In his thoughtful paper about front-of-package food labels, Timothy Lytton states that a ban on such labels would violate First Amendment provisions of the US Constitution. Lytton cites case law to argue that lower courts have consistently interpreted the First Amendment as providing guarantees of free commercial speech.

Indeed they have, and in 2003, the Bush Administration Food and Drug Administration (FDA) stopped defending against misleading health claims cases on First Amendment grounds.

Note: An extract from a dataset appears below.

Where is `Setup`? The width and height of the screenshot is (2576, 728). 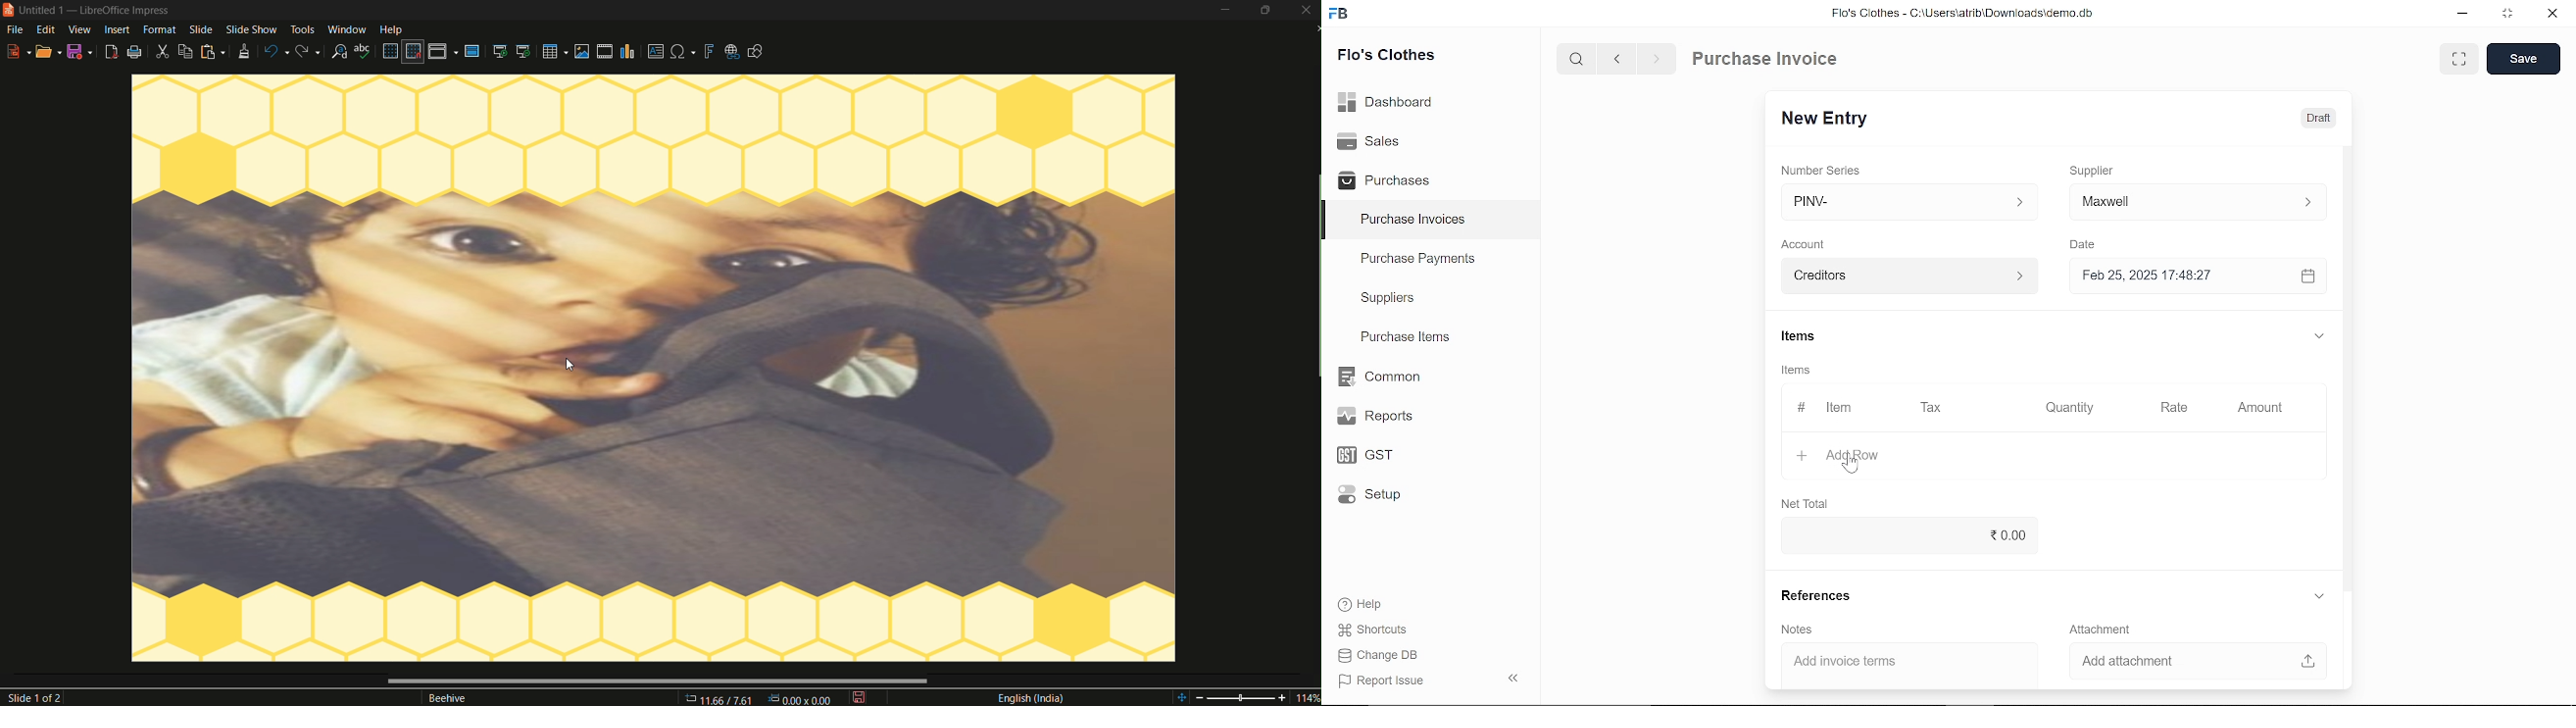
Setup is located at coordinates (1364, 498).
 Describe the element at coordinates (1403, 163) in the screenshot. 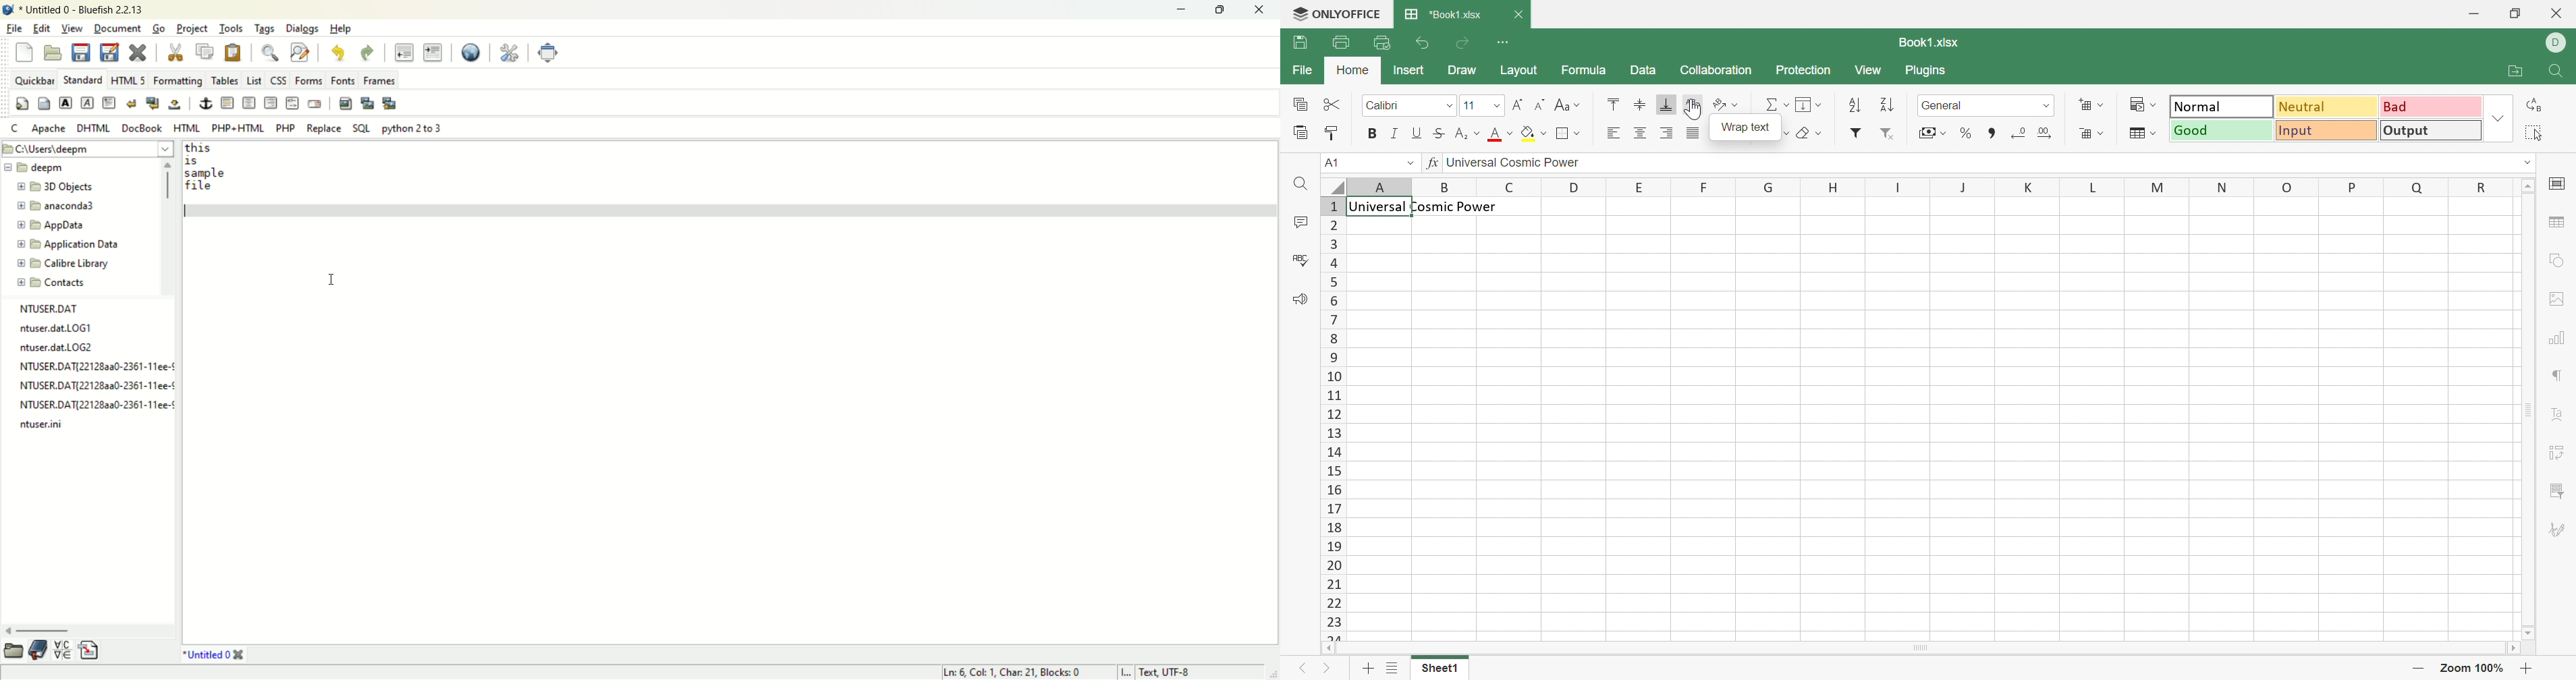

I see `Drop Down` at that location.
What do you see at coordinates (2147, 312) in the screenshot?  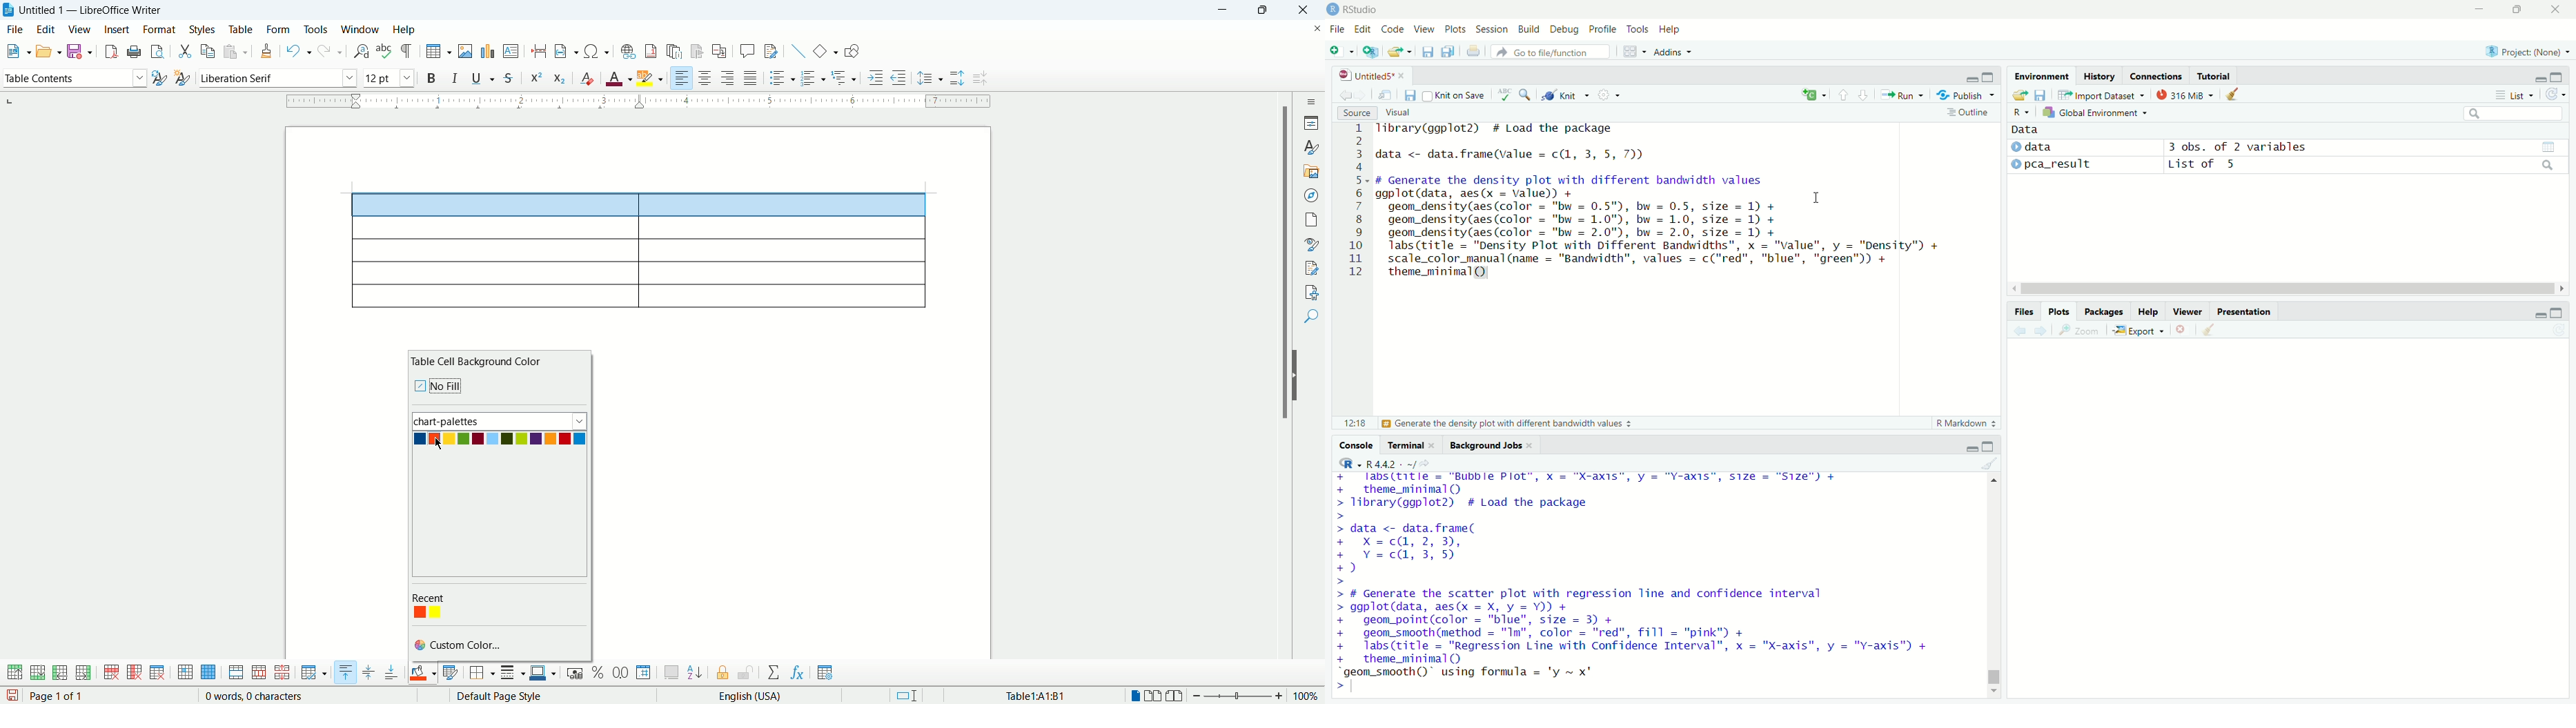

We are not lawyers and make no pretense of arguing case law. However, it seems obvious to us that this interpretation of the First Amendment neither follows its original intent, nor promotes the public interest. The founding fathers clearly intended the First Amendment to guarantee the right of individuals to speak freely about religious and political matters, not the right of food companies to market junk foods to children and adults.

Laws are subject to reinterpretation and change, as the history of civil rights legislation makes clear. That politics influences interpretation of the law at the highest level is evident from the US Supreme Court’s decisions in Bush v. Gore (2000) and Citizens United v. Federal Election Commission (2010).

We think the time has come for major legal challenges to the right of corporations to mislead the public on the grounds of free speech. The front-of-package health claims controversy demands immediate attention. We hope that legal scholars will examine current food marketing practices in the light of the First Amendment and establish a firm legal basis for bringing this issue back to court. Lytton’s arguments make the need for such reconsideration perfectly evident.